======== 読む文章 ========

2014年09月
2014年09月15日
私の足跡 163 高野街道を歩く Ⅱ
私の足跡 163 高野街道を歩く Ⅱ
今回(9月13日)は 前回の続き 御幸辻から学文路まで歩く。 今回は 200余名の参加があり、7班のグループで御幸辻駅を10分間隔に出発。
高野街道から御幸駅への分岐点に 道標がある。
易産山 地蔵寺(日本最初帯解寺 子安地蔵寺)へのであるが、左端に「高野道 かぶろ村へ出る近道あり」と書かれている。この道は平安時代から室町時代の末までの高野山への往来道であると『紀伊続風土記』 や 『紀伊名所図絵』 に書かれている。上皇や貴族達が通った道だから『御幸道(ごこうみち)』といわれている。
はっきり 日記などとして記録に残っているのは 覚法法親王 藤原頼長 後宇多上皇達だけだが 『紀伊続風土記』に 「神野々に『御幸道』と言えるもあれり 宇多上皇も此の道より御幸ありし・・・・」と 書かれていたりしている。
高野街道に沿って南下するとすぐに牛頭天王社に到着する。
牛頭天王は インドの祇園精舎の守り神だったが日本でも疫病から守ってくれると信仰され 日本各地に祀られている。京都の八坂神社の祭神でもある。

======== 収集した一覧 ========

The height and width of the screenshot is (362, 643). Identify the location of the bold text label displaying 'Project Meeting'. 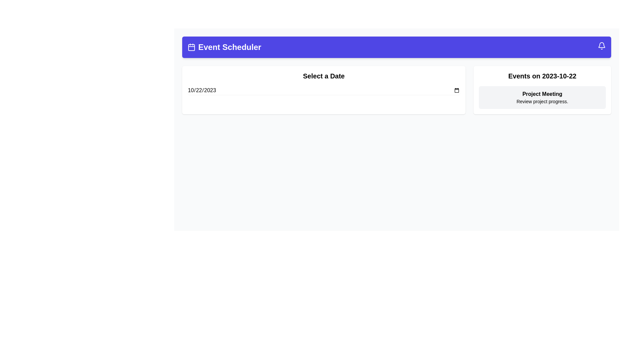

========

取り組む課題 ▸
1) 高野街道の記事によると、牛頭天王は京都のどの神社の祭神でもあるか。
2) 次の(a)〜(c)がそれぞれ高野街道の記事の内容と合うかどうかを、はい・いいえで答え、判断の決め手となる記事中の語句をそのまま引用せよ。
(a) 参加者は7班に分かれ、御幸辻駅を10分間隔で出発した。
(b) 御幸道は江戸時代に高野山への往来道として使われたと書かれている。
(c) 牛頭天王はもともと中国の寺院の守り神だった。
3) 高野街道の記事を、最後の文の後から書き継げ。
この一覧を使う必要はない。

想定される解答 ▸
1) 牛頭天王は京都の八坂神社の祭神でもある。

2)
(a) はい。「7班のグループで御幸辻駅を10分間隔に出発」とある。
(b) いいえ。「平安時代から室町時代の末までの高野山への往来道」とある。
(c) いいえ。「インドの祇園精舎の守り神だった」とある。

3)
明治24年に購入した 木製のポンプ小屋がある。当時は めずらしくて(県下で2番目に購入)大活躍をしたので、県知事よりの感謝状や菊花御紋章入りの褒章ももらっている。
ここ小原田地区の宝として保存されている。
大和街道と高野街道が交わっている所に大きな道標がある。
東面 「右 京大阪道」
西面 「右 こうや 左 京 大阪道」
南面 「南無大師遍照金剛 阿州 一楽村・・・
北面 右 わかやま こかわ 左 い勢 なら はせ よしの 追分
橋本川が紀の川への合流地点に常夜燈が一基たっている。(一基は 流失)
昔の「渡し場」で 高野参詣者で賑わった所です。高さ4.8m。京・大坂の人や遠くは徳島の人たちの寄進で 文化8(1814)年建立とある。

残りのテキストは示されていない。